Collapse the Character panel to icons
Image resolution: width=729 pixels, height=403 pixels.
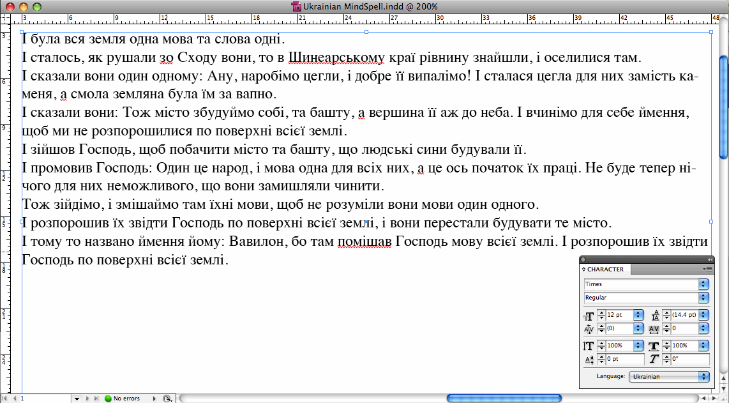[x=710, y=260]
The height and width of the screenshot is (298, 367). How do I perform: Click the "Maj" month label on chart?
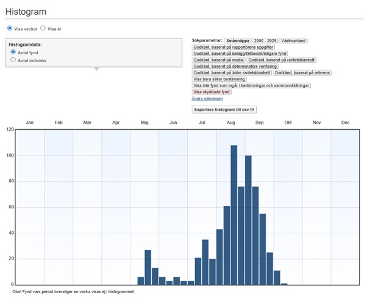pos(144,122)
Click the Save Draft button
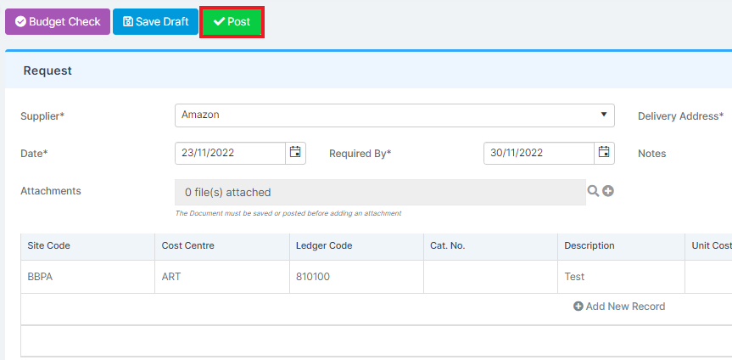Image resolution: width=732 pixels, height=360 pixels. point(155,21)
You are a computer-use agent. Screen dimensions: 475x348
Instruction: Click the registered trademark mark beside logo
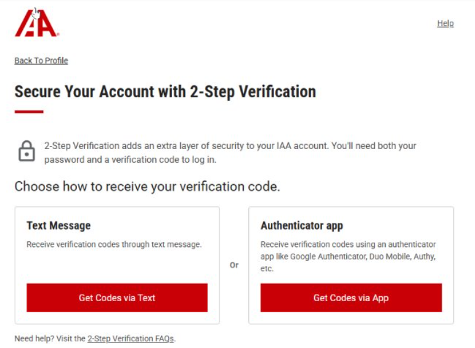click(x=58, y=34)
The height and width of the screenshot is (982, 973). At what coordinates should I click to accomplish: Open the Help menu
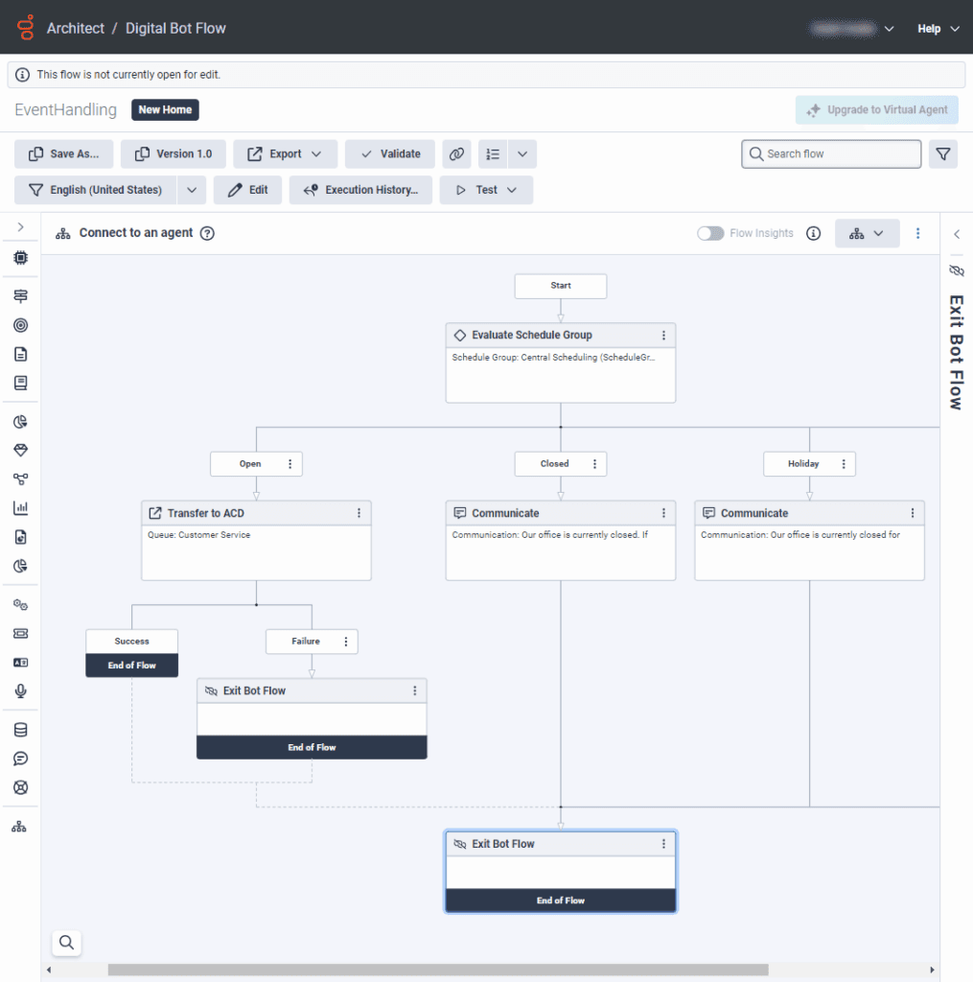pos(938,28)

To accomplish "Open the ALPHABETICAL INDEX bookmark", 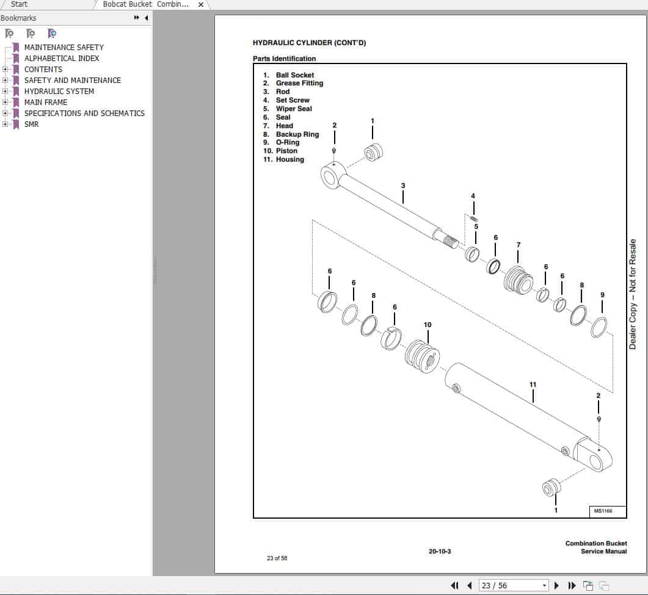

::::

WHAT TO WORK ON » Print the entries above exactly, leaving pictures out.

SOLVED EXERCISE »
Collapse the Character panel to icons
Image resolution: width=729 pixels, height=403 pixels.
[x=710, y=260]
The height and width of the screenshot is (298, 367). How do I perform: Click the "Maj" month label on chart?
pos(144,122)
Click the Save Draft button
Image resolution: width=732 pixels, height=360 pixels. point(155,21)
You are a computer-use agent. Screen dimensions: 475x348
Instruction: Click the registered trademark mark beside logo
click(x=58, y=34)
The height and width of the screenshot is (982, 973). At what coordinates should I click to accomplish: Open the Help menu
pos(938,28)

To accomplish "Open the ALPHABETICAL INDEX bookmark", 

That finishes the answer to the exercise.